A lightweight trusted framework for secure data exchange and threat mitigation in IoT-enabled healthcare environments.
Pramit Kumar Samant, Vinay Pathak, Wakar Ahmad, Abdulatif Alabdultif
Abstract
Open AccessThe rapid adoption of the Internet of Things (IoT) in healthcare has revolutionized patient monitoring and real-time medical decision-making but also introduced significant security and privacy challenges. To address these issues, this paper proposes SecHealth, a lightweight trusted framework for secure data exchange and proactive threat mitigation in IoT-enabled healthcare systems. The framework integrates three core components: a multi-layered trust management mechanism, an advanced lightweight ECC-based encryption protocol (LECCEP-A), and a robust hybrid anomaly detection system (RHADS). Trust is computed using behavioral, communication, and contextual parameters, dynamically updated using feedback-based learning and anomaly filtering. LECCEP-A provides low-latency, secure data transfer from external attacks and entropy-augmented encryption based on elliptic curve cryptography. RHADS combines machine learning techniques (LSTM, VAE, SVM) and probabilistic reasoning to detect sophisticated attacks. The proposed system was evaluated in a MATLAB-based simulated healthcare IoT network consisting of 100-500 heterogeneous devices under mixed attack scenarios. The performance of suggested framework was measured using critical metrics such as latency, energy efficiency, throughput, detection accuracy, and false positive rate (FPR). It achieved anomaly detection accuracy of 98.1%, FPR of only 2.1%, latency of 85-95 ms, energy efficiency of 0.68-0.78 J/node, and throughput of 155-180 Kbps, outperforming two recent benchmark models1,2 by 4-7% in accuracy and 20-40% in efficiency. The recommended framework effectively mitigates both internal and external malicious behaviours and threats while preserving data confidentiality, integrity, and trust. Its flexible and scalable architecture makes it deployable in real-world healthcare infrastructures with constrained devices.

◆ EXTRACTED DATA
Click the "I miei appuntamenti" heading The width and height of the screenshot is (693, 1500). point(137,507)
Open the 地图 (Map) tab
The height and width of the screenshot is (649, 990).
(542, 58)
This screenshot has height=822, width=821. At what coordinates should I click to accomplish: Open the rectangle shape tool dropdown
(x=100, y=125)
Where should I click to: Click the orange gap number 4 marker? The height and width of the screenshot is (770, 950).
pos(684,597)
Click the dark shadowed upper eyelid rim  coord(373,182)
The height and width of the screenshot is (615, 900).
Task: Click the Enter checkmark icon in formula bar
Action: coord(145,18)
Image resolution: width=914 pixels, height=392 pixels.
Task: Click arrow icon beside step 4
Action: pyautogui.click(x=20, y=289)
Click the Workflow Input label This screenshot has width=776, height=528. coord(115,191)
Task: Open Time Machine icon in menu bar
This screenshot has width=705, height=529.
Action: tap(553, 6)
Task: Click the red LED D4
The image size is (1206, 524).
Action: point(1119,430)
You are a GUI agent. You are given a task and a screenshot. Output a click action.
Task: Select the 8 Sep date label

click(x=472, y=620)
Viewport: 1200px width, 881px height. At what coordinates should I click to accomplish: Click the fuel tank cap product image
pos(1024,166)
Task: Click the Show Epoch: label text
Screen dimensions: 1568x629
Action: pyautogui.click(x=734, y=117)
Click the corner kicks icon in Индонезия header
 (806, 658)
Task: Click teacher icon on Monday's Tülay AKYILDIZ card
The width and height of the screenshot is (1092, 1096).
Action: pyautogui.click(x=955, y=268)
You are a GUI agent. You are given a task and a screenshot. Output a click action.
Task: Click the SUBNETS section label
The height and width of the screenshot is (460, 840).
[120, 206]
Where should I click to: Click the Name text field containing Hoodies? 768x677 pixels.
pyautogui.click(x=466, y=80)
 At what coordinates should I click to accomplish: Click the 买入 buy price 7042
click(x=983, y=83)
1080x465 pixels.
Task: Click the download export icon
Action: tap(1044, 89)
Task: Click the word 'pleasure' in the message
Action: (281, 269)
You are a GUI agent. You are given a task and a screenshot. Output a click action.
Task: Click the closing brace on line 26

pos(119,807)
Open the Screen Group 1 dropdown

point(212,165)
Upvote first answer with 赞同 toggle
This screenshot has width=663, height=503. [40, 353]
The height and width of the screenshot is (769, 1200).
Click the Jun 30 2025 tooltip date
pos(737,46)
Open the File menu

◆ WHAT THE EXERCISE ASKS
Write out the SecHealth paper abstract again, word for word, from the title through its final sentence. None of the lines are needed for this.

◆ WRITTEN RESPONSE
A lightweight trusted framework for secure data exchange and threat mitigation in IoT-enabled healthcare environments.
Pramit Kumar Samant, Vinay Pathak, Wakar Ahmad, Abdulatif Alabdultif
Abstract
Open AccessThe rapid adoption of the Internet of Things (IoT) in healthcare has revolutionized patient monitoring and real-time medical decision-making but also introduced significant security and privacy challenges. To address these issues, this paper proposes SecHealth, a lightweight trusted framework for secure data exchange and proactive threat mitigation in IoT-enabled healthcare systems. The framework integrates three core components: a multi-layered trust management mechanism, an advanced lightweight ECC-based encryption protocol (LECCEP-A), and a robust hybrid anomaly detection system (RHADS). Trust is computed using behavioral, communication, and contextual parameters, dynamically updated using feedback-based learning and anomaly filtering. LECCEP-A provides low-latency, secure data transfer from external attacks and entropy-augmented encryption based on elliptic curve cryptography. RHADS combines machine learning techniques (LSTM, VAE, SVM) and probabilistic reasoning to detect sophisticated attacks. The proposed system was evaluated in a MATLAB-based simulated healthcare IoT network consisting of 100-500 heterogeneous devices under mixed attack scenarios. The performance of suggested framework was measured using critical metrics such as latency, energy efficiency, throughput, detection accuracy, and false positive rate (FPR). It achieved anomaly detection accuracy of 98.1%, FPR of only 2.1%, latency of 85-95 ms, energy efficiency of 0.68-0.78 J/node, and throughput of 155-180 Kbps, outperforming two recent benchmark models1,2 by 4-7% in accuracy and 20-40% in efficiency. The recommended framework effectively mitigates both internal and external malicious behaviours and threats while preserving data confidentiality, integrity, and trust. Its flexible and scalable architecture makes it deployable in real-world healthcare infrastructures with constrained devices.